There are two schools of thought when it comes to close games. One says that there is little luck in winning close games, because the team that is mentally stronger will execute and "come through in the clutch" more often than not. The other says that consistently winning close games is more luck than skill, as there are infinite plays and infinite variable that can potentially be altered to change the outcome.
Personally, I'm very firmly in line with the second school of thought, but this Wizards team is making me rethink my beliefs. Tonight, the Wizards moved to 7-1 in their last 8 games decided by 5 points or less, defeating the Pistons in Detroit 99-96.

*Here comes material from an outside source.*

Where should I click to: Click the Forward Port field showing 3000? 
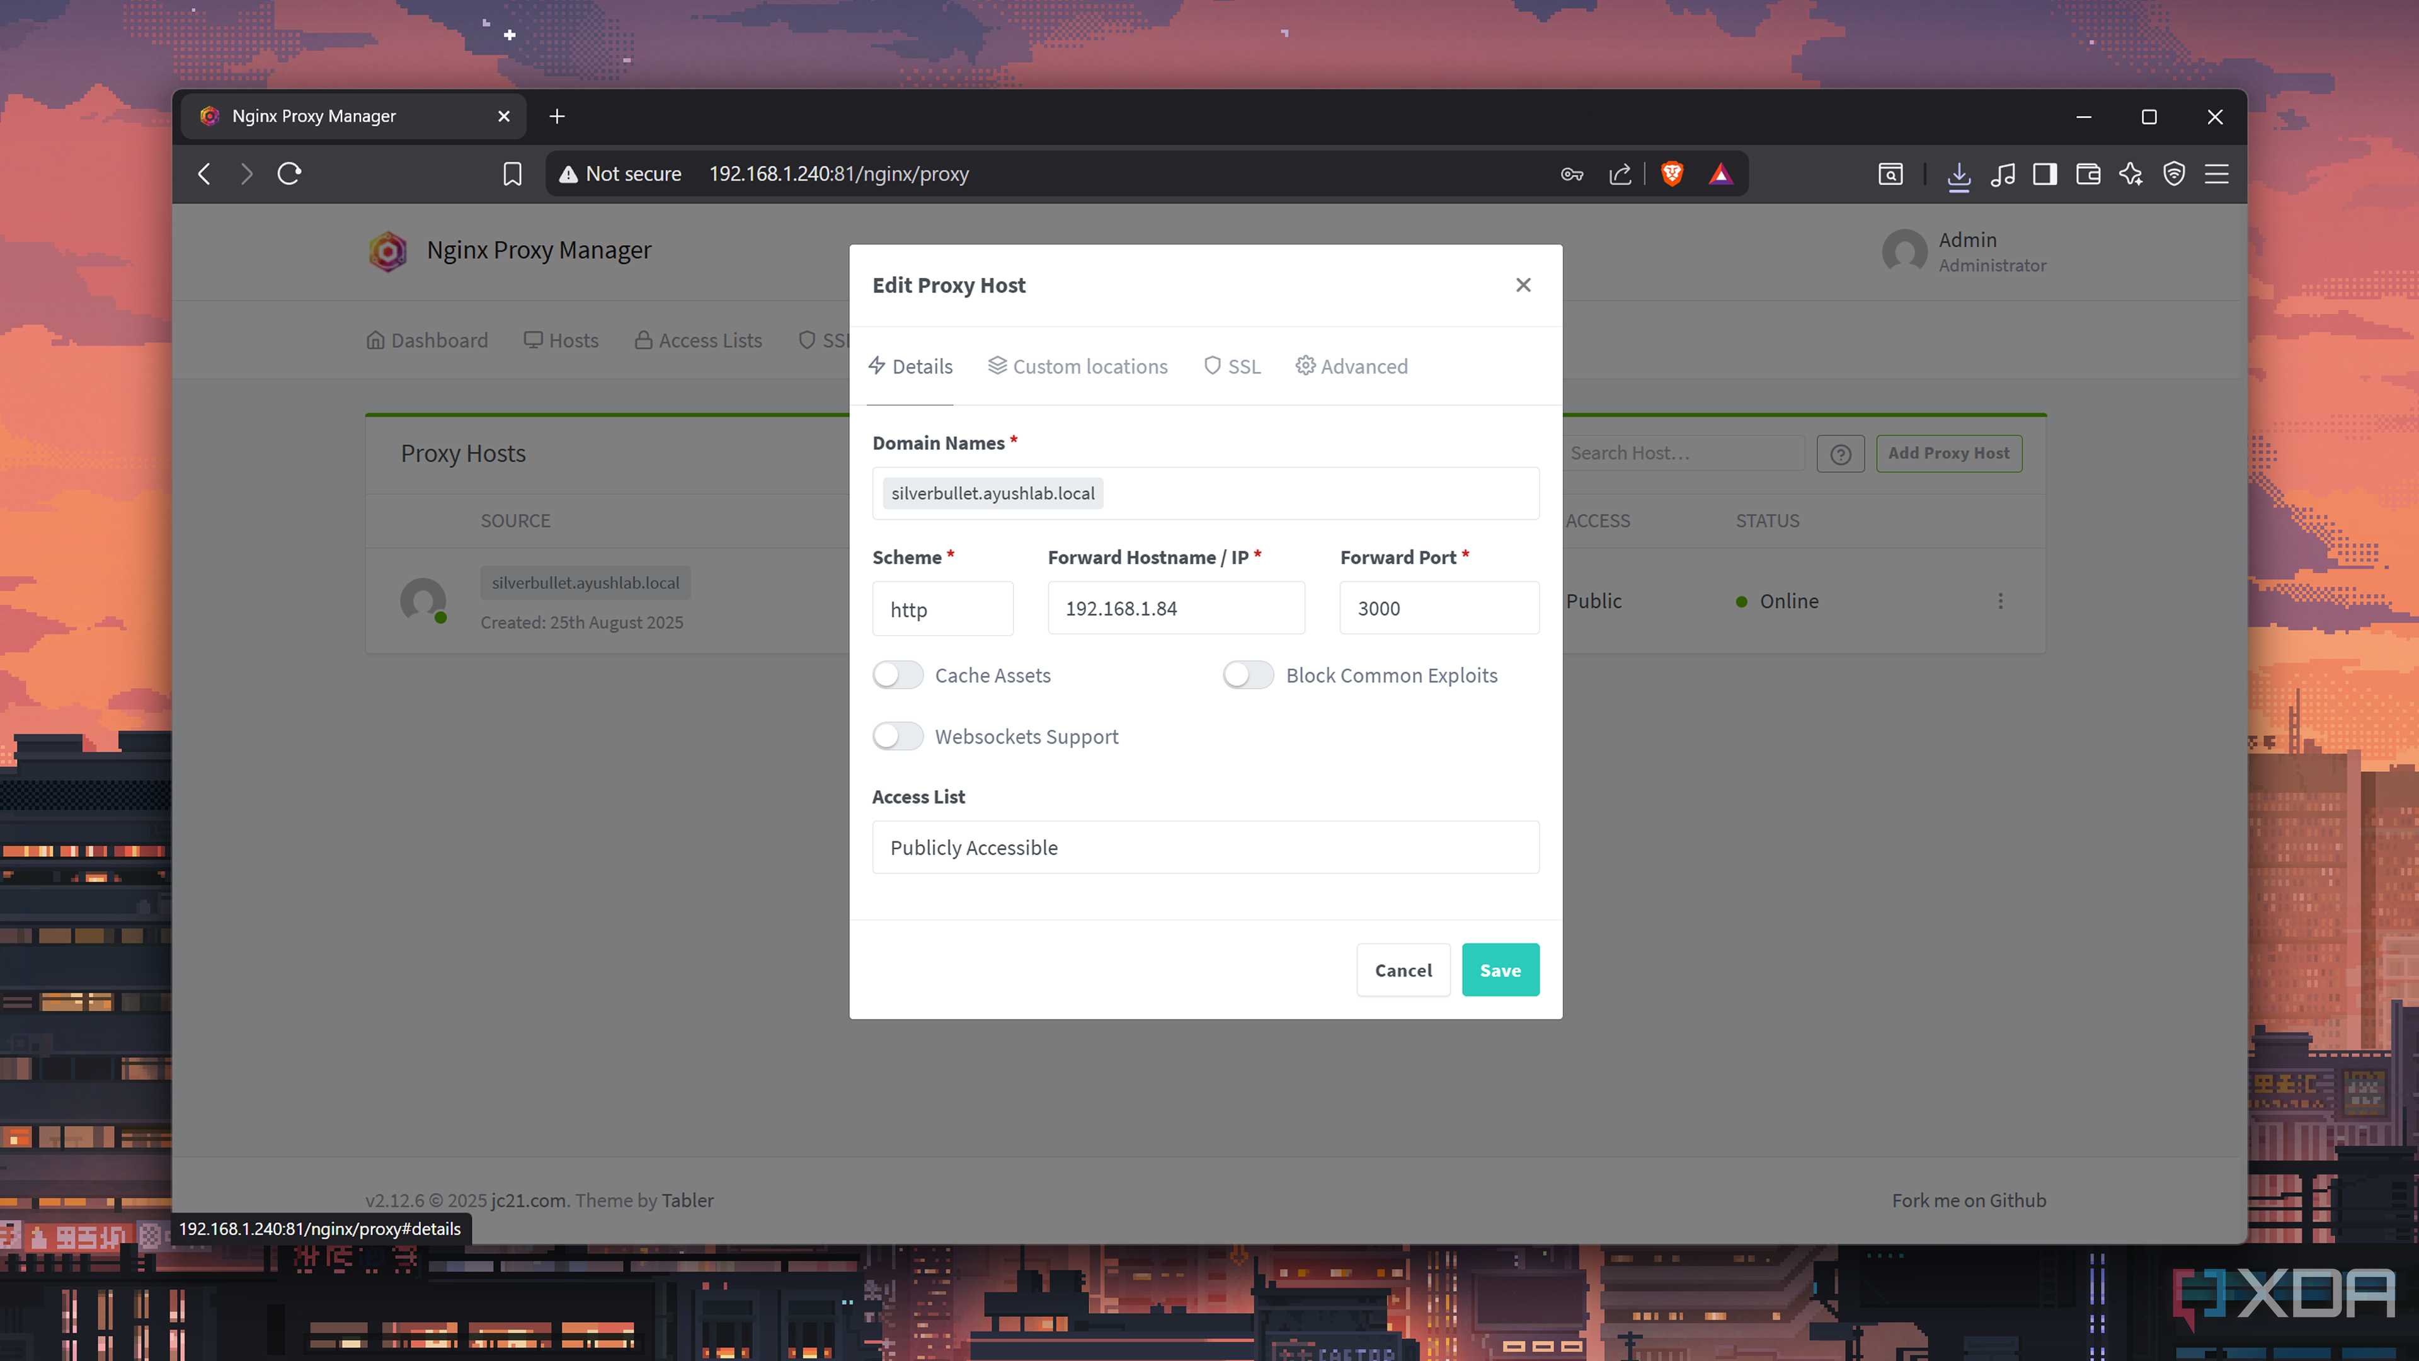tap(1439, 608)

I've ragged on Antawn Jamison a bit on this site, but he came through with a huge performance tonight, scoring 35 points and hitting the dagger three to put the Wiz up 1 with under a minute to go. Jamison's perimeter game was a tough matchup for Detroit all night, as Rasheed Wallace was unable to get out on Jamison on the wing. Whenever Wallace did get out, Jamison's quickness allowed him to drive right by Wallace. It was simply bad planning by the Pistons, who should have known that Wallace couldn't handle Jamison on the perimeter.
To add to the bad planning by Detroit, this is one of those games where the Chris Webber signing hurts them. Ordinairly, Jamison's inability to defend in the post would have been a liability, and Sheed would have eaten him alive. However, Webber's presence in the lineup allowed the Wizards to hide Jamison, thereby negating Detroit's plans. It's no wonder that Antonio McDyess, a stronger, more post-oriented big man, destroyed the Wizards inside in his 24 minutes. Jamison had nowhere to hide anymore. Yet Flip Saunders played Webber for 32 minutes and McDyess for only 24. That's bad coaching, and it cost Detroit the game.

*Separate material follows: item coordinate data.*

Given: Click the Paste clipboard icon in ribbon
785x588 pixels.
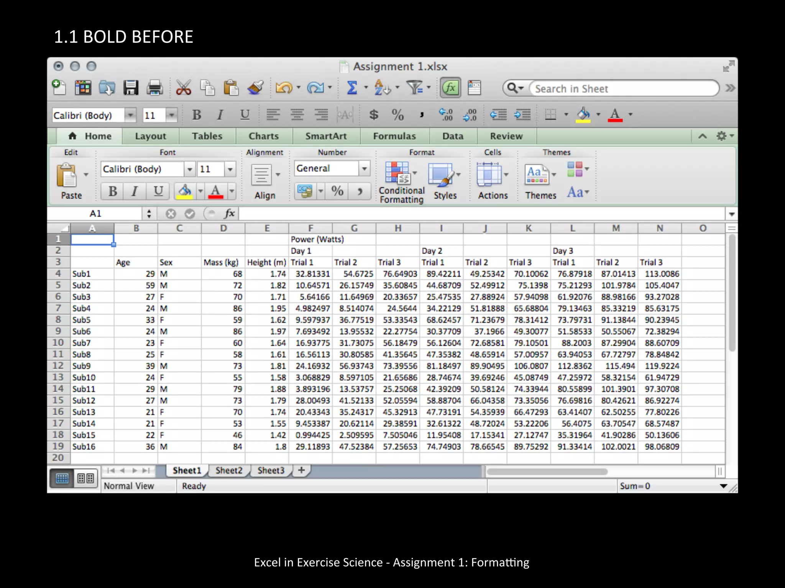Looking at the screenshot, I should point(67,175).
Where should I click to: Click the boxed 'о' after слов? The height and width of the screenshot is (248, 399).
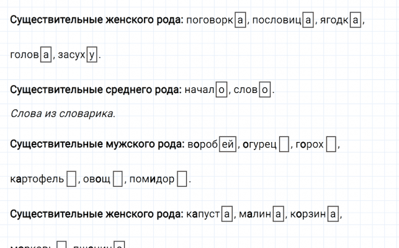(x=265, y=91)
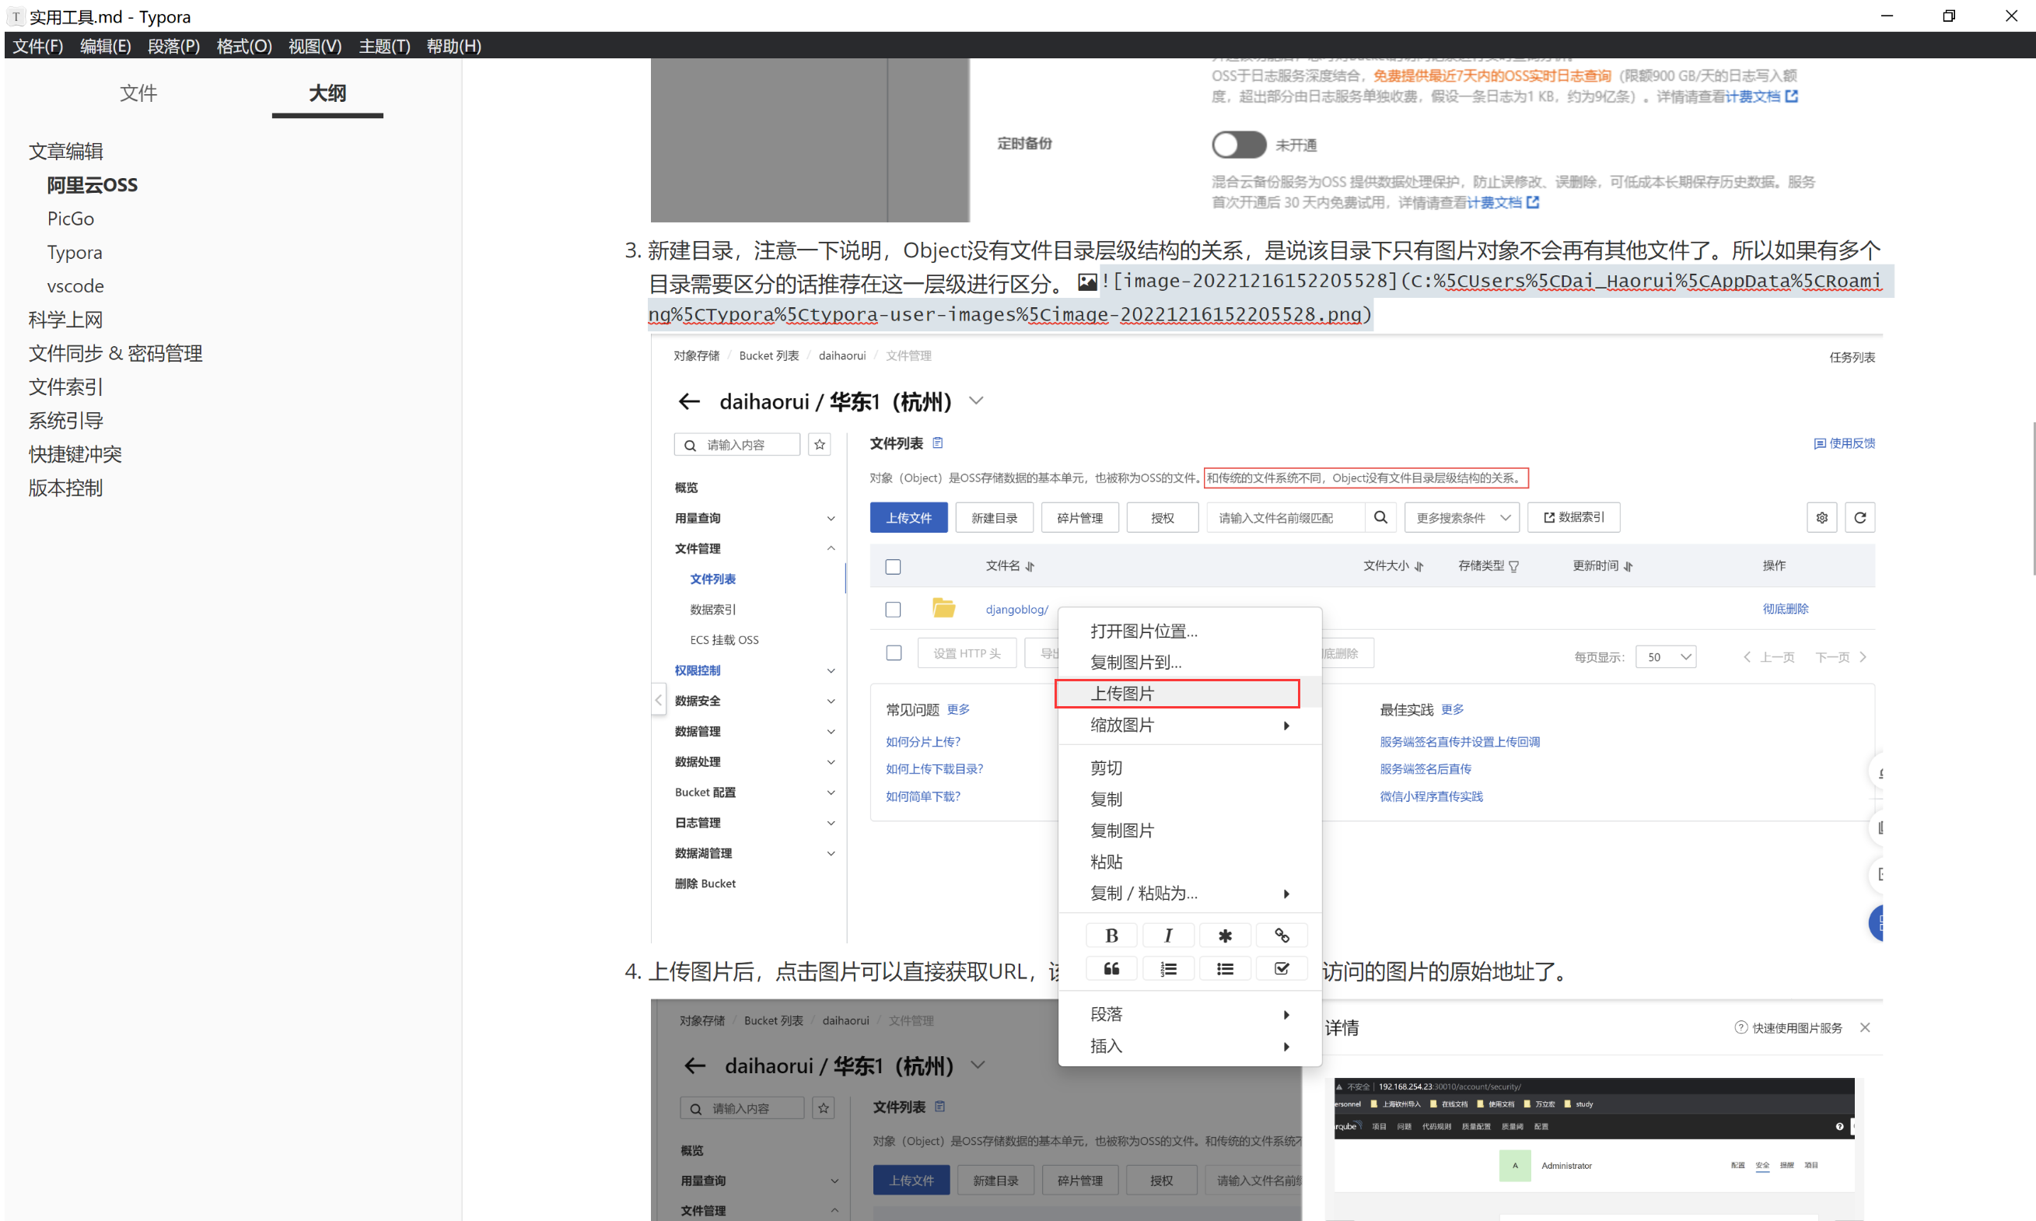This screenshot has width=2036, height=1221.
Task: Jump to PicGo in outline
Action: pyautogui.click(x=71, y=219)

Still, going back to winning tight games, the Wizards have developed a mental edge they lacked last year. Last season, the Wizards pythagorean record (aka expected wins based on point differential) was 46-36, four games better than their actual record. This indicates a deficiency in winning close games. This year, however, their expected winning percentage is lower than their actual winning percentage, indicating an increase in winning close games.
When you translate this on the court, it's clear there's a difference. You can see that with someone like Caron Butler, who, after having an awful game (easily his worst of the season) to make a couple big rebounds and free throws at the end. You can see it with Jamison, who managed to step back at just the right time to shake free of Sheed and drain that go-ahead three. You can see it on the last posession, where the Wizards completely locked down the Pistons on the three-point line, forcing Sheed's wild, off-balanced attempt. Last year, the Wizards were playing at a level that merited this type of record, but they never got there. This year, they're there, and it's because of late-game execution.

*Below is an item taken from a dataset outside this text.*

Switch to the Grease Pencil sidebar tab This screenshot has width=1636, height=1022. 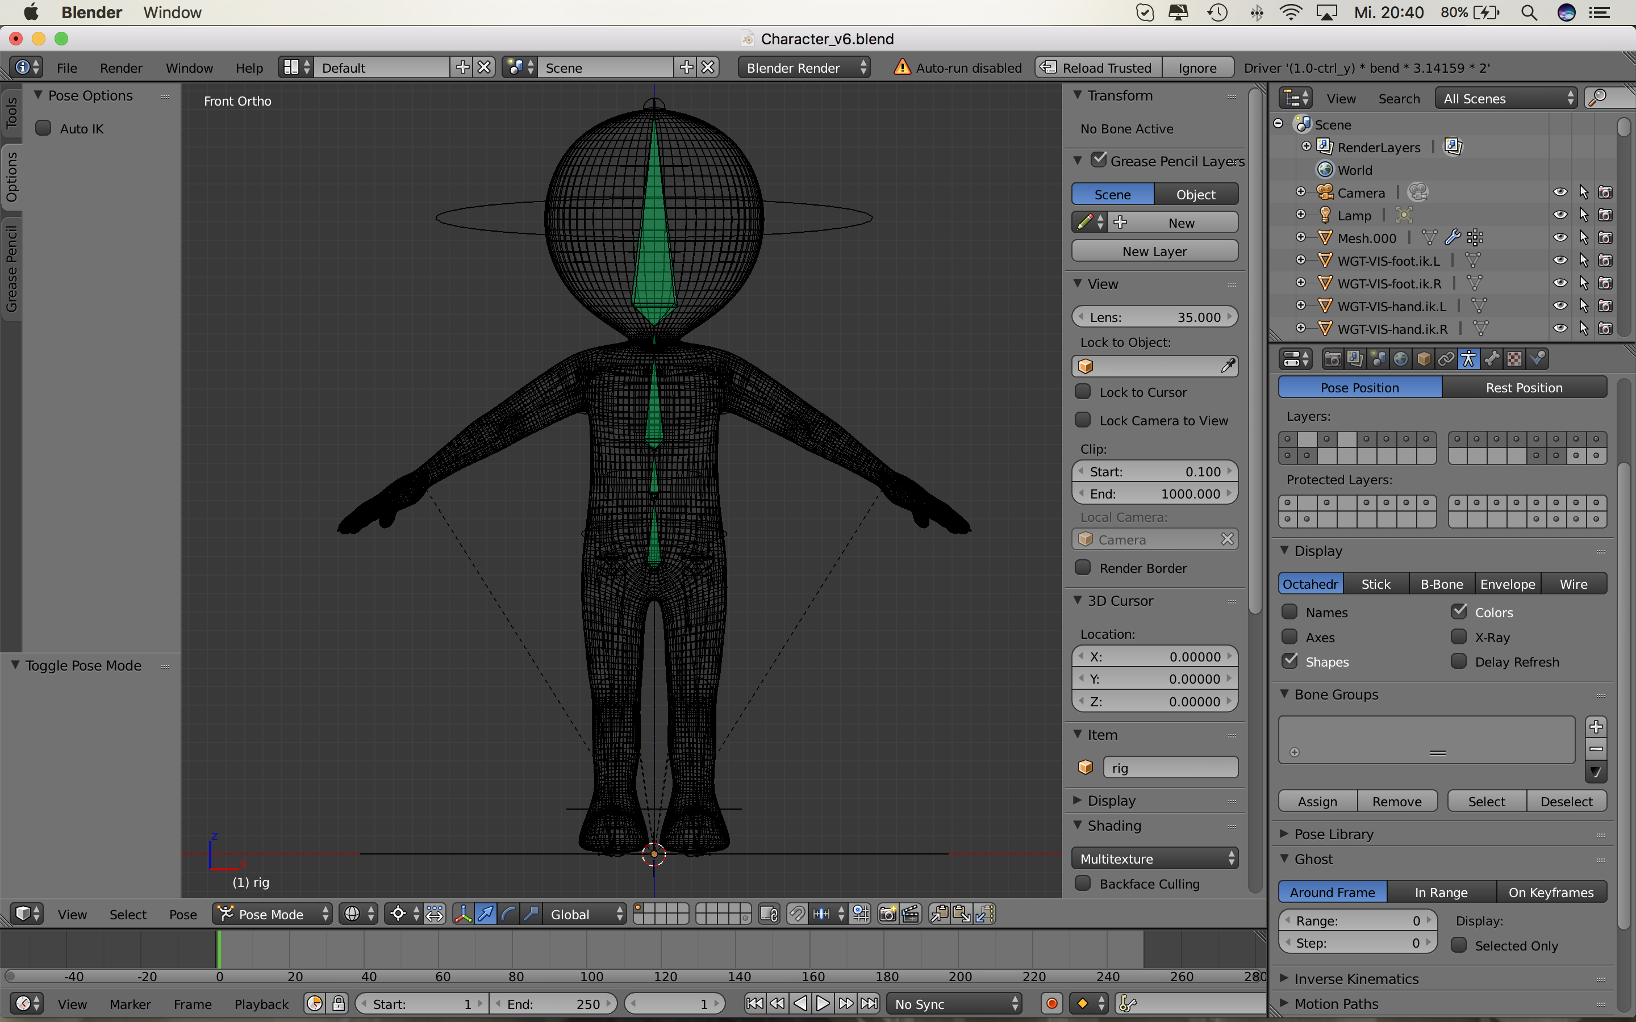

One other reason the Wizards won this game was because Eddie Jordan chose to play his six best players, rather than play guys like Jarvis Hayes and Etan Thomas extended minutes. Hayes and Thomas played fewer than 10 minutes tonight, and everyone else logged heavy minutes. Brendan Haywood played 39 minutes in this one, and his length frustrated the Pistons up front. Antonio Daniels played 26 minutes and had another solid game, scoring 9 points on 4 of 5 shooting. Gilbert Arenas played all 48 minutes, and despite only shooting 10 of 27, still managed to play decently. It's not a strategy that's going to be effective in the long run, but for tonight, it was the right way to go.
In contrast to Flip Saunders, who played Webber too many minutes and failed to put McDyess and Nazr Mohammad in for enough minutes, Eddie Jordan may have been smarter with his rotation. When's the next time you're going to hear something like that?
In the end, in a game that could have gone either way, the Wizards found a way to win against one of the East's best teams on their imposing home court. That's a big deal, no matter how you slice it.